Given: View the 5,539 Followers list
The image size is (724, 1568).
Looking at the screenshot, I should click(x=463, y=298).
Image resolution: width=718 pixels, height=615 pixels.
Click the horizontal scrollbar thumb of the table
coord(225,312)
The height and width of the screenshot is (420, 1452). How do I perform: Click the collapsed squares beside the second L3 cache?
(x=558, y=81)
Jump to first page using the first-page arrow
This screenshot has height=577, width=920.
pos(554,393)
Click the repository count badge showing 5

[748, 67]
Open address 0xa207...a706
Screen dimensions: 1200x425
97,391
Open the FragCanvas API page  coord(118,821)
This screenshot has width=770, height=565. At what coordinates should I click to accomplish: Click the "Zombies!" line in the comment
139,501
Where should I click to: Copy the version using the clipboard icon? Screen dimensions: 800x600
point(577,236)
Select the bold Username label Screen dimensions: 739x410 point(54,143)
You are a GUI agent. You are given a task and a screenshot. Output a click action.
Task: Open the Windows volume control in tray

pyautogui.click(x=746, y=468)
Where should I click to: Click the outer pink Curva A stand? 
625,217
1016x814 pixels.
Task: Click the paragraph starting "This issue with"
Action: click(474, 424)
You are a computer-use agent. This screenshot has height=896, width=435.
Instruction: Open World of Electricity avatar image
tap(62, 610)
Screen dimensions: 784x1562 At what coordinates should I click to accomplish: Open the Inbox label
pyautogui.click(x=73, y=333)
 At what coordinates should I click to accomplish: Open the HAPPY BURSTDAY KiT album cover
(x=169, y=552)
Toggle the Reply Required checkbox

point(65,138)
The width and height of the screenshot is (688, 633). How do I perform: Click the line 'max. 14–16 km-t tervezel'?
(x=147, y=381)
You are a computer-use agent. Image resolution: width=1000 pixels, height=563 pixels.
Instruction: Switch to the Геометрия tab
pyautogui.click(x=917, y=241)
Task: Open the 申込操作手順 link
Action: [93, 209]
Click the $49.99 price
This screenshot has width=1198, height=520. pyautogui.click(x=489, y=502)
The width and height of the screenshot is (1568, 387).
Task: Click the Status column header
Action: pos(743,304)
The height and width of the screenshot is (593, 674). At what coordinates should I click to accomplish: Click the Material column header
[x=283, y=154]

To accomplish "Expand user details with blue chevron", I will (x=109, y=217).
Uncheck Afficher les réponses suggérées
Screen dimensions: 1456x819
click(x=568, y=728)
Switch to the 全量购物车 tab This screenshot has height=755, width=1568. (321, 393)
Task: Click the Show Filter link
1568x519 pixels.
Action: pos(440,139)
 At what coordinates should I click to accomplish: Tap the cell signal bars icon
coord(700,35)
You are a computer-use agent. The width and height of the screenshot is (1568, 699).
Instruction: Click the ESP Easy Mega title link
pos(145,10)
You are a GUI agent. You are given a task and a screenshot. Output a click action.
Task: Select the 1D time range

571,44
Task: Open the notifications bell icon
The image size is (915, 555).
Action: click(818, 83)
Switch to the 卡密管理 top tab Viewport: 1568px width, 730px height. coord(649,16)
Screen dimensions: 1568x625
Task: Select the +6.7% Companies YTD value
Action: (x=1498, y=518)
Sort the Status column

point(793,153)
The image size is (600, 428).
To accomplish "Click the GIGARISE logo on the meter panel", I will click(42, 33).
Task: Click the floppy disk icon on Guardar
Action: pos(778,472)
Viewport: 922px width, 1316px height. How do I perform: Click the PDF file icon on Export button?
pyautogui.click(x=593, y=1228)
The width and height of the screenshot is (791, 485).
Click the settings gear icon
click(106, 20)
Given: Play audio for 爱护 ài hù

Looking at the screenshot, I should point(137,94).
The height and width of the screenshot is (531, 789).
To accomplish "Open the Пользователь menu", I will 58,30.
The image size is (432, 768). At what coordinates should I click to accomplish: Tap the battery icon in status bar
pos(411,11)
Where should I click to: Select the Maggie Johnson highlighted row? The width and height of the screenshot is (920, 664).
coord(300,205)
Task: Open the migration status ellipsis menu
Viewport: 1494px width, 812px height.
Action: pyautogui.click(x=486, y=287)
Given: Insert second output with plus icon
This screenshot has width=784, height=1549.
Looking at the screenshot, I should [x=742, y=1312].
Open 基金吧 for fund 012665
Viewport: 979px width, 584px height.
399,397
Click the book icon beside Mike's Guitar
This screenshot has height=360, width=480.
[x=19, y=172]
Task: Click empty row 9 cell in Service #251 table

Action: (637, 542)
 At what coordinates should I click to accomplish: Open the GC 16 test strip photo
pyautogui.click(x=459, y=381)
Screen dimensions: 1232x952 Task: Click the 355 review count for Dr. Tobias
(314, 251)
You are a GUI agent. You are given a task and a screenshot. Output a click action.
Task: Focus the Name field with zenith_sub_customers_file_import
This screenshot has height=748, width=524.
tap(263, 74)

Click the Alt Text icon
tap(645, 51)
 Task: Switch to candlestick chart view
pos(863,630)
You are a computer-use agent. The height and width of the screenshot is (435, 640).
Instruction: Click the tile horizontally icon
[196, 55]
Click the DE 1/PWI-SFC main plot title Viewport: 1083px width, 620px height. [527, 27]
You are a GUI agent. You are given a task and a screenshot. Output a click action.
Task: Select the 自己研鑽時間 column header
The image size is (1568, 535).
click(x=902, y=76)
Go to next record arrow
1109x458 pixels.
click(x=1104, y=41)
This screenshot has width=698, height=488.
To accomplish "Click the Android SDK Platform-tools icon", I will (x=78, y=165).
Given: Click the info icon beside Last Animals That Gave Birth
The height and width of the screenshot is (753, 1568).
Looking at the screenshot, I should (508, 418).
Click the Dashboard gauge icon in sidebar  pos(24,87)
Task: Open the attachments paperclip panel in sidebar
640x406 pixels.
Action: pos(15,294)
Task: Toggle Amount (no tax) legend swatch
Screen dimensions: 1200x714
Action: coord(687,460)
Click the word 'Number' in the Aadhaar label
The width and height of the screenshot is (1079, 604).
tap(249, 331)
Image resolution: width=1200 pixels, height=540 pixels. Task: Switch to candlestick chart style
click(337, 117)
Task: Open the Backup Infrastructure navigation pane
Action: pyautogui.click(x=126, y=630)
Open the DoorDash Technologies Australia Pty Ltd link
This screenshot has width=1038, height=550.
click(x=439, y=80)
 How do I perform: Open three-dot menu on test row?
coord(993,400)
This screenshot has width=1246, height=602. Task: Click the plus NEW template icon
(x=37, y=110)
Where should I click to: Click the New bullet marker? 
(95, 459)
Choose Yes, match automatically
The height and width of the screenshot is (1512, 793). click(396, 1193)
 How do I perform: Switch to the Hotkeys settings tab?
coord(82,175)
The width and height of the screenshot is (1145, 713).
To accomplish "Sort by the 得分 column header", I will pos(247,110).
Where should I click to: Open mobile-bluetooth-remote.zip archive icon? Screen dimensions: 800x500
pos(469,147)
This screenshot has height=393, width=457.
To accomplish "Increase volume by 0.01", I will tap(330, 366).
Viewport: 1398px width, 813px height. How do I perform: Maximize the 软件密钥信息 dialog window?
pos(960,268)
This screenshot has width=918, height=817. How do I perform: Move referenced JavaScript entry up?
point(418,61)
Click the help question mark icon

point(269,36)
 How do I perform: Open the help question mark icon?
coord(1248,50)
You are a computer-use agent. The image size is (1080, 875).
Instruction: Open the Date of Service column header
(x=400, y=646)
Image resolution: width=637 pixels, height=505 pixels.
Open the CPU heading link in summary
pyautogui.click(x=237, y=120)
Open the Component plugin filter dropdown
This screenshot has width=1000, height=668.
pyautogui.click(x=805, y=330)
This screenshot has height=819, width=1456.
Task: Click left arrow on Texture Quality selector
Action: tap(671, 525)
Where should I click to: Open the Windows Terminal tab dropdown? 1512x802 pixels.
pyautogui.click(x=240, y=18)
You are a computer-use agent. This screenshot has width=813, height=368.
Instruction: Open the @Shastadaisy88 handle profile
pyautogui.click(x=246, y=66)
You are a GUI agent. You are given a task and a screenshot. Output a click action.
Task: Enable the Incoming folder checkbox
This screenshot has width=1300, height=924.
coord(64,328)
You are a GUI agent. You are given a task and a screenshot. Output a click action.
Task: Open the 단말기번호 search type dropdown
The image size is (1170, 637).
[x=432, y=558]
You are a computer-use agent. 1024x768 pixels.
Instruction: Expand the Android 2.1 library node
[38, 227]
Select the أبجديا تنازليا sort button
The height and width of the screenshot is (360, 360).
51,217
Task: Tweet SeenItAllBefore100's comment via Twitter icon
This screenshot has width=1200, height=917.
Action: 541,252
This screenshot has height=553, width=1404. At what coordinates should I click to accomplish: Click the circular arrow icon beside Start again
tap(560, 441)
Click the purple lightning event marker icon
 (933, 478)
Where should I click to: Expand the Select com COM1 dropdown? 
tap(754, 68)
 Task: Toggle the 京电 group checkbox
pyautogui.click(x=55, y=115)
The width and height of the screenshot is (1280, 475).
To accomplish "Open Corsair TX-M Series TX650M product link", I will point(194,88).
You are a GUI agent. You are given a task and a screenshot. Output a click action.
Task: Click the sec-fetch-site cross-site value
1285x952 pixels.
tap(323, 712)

---*---

WORK ITEM: Take the lines from the first line of the listing up to and including the line with "has height=896, width=435." and give them again exactly.

ANSWER SPACE:
Given: View the 5,539 Followers list
The image size is (724, 1568).
Looking at the screenshot, I should click(x=463, y=298).
Image resolution: width=718 pixels, height=615 pixels.
Click the horizontal scrollbar thumb of the table
coord(225,312)
The height and width of the screenshot is (420, 1452). How do I perform: Click the collapsed squares beside the second L3 cache?
(x=558, y=81)
Jump to first page using the first-page arrow
This screenshot has height=577, width=920.
pos(554,393)
Click the repository count badge showing 5

[748, 67]
Open address 0xa207...a706
Screen dimensions: 1200x425
97,391
Open the FragCanvas API page  coord(118,821)
This screenshot has width=770, height=565. At what coordinates should I click to accomplish: Click the "Zombies!" line in the comment
139,501
Where should I click to: Copy the version using the clipboard icon? Screen dimensions: 800x600
point(577,236)
Select the bold Username label Screen dimensions: 739x410 point(54,143)
You are a GUI agent. You are given a task and a screenshot. Output a click action.
Task: Open the Windows volume control in tray

pyautogui.click(x=746, y=468)
Where should I click to: Click the outer pink Curva A stand? 
625,217
1016x814 pixels.
Task: Click the paragraph starting "This issue with"
Action: click(474, 424)
You are a computer-use agent. This screenshot has height=896, width=435.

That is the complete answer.